"O Trem das Onze" (memórias)...
ROMI
Lamento sempre quando morre alguém que gosta de viver, independentemente da idade . Gostar de viver é algo comum a muita gente, mas gostar de permanecer vivo é diferente. É não parar, é continuar a produzir, dar continuidade a uma obra que não lhe garante longevidade, mas que o projeta para além da morte.
Morreu o Ti Manel Gervásio, compadre da minha avó. Escultor anónimo, de peças ímpares, que foi espalhando pela aldeia.
A minha avó, muito abalada com a morte do compadre, sentada ao lume, rezava o terço. Eu, entretida a contar as traves do teto da cozinha. O silêncio era quebrado apenas pelo crepitar da lenha. Lá fora, nada acontecia.
A minha avó foi-se deitar sem jantar. Aninhei-me ao pé dela e abracei-a em conchinha. Vencida pelo cansaço, adormeceu rapidamente.
Fiz torradas à lareira e acompanhei-as com café quente.

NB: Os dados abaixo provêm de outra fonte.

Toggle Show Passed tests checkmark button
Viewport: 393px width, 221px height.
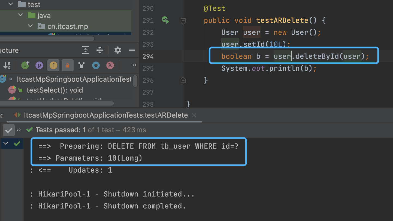click(9, 130)
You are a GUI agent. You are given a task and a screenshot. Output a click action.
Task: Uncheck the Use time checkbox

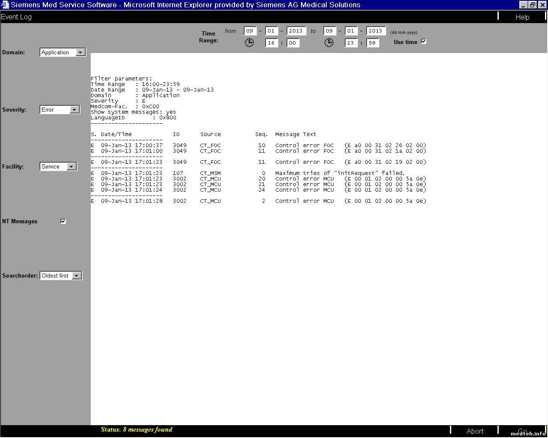tap(423, 41)
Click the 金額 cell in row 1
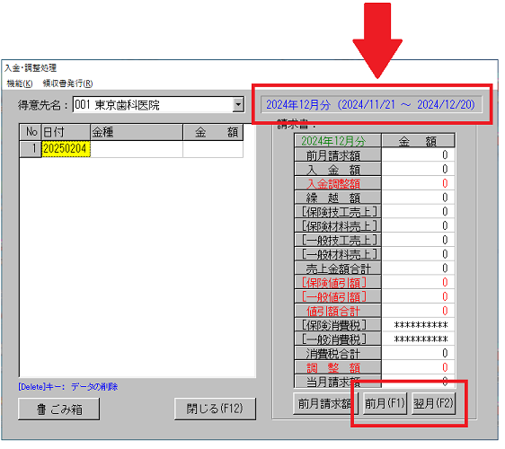 (x=213, y=149)
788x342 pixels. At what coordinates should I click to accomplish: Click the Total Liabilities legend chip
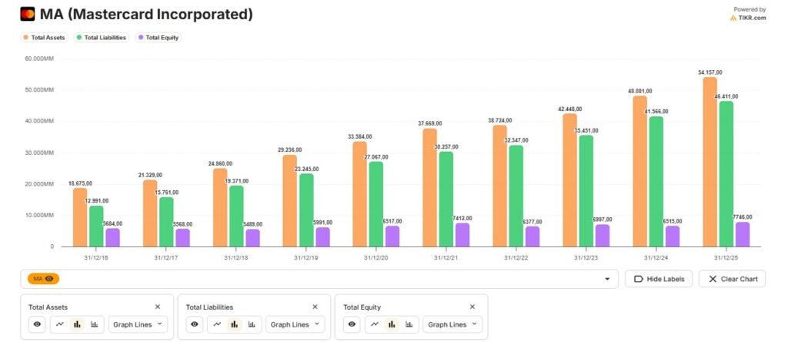tap(102, 37)
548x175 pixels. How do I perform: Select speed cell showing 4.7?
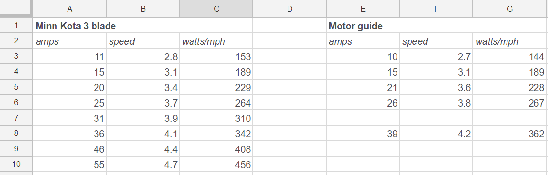(143, 164)
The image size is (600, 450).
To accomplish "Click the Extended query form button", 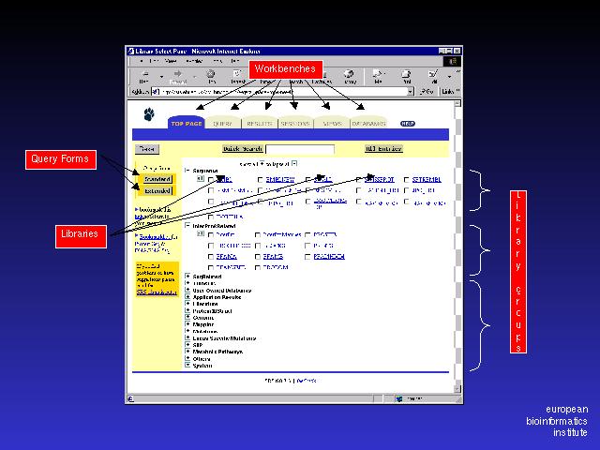I will click(x=157, y=190).

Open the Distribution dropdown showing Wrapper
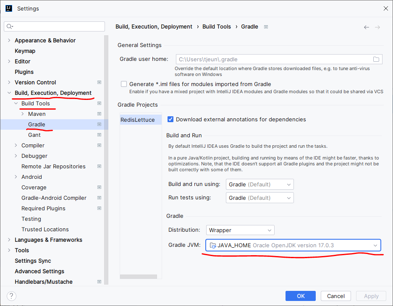click(x=240, y=230)
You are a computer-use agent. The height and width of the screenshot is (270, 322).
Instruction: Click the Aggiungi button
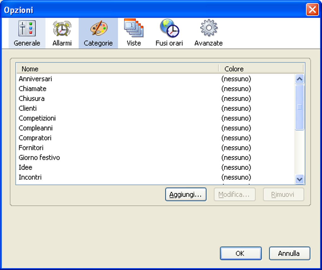point(186,195)
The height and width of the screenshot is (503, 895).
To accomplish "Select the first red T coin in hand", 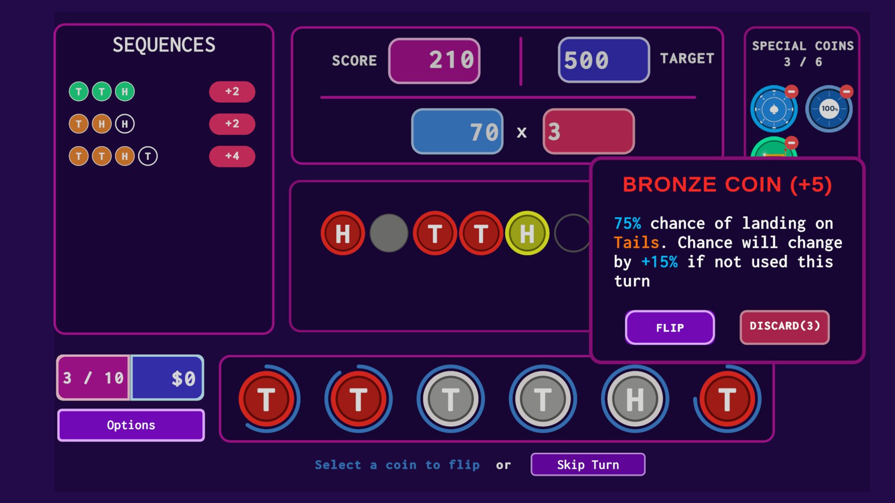I will click(267, 399).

Liguei o rádio, bem baixinho. "Adoniran Barbosa, O Trem das Onze..." tocava suavemente:
(...) Não posso ficar nem mais um minuto com você
Sinto muito, amor, mas não pode ser
Moro em Jaçanã
Se eu perder esse trem que sai agora às onze horas
Só amanhã de manhã (…)
O rádio murmurava uma despedida , e eu, tal como o "trem", sabia, e sei, que o tempo não espera por ninguém.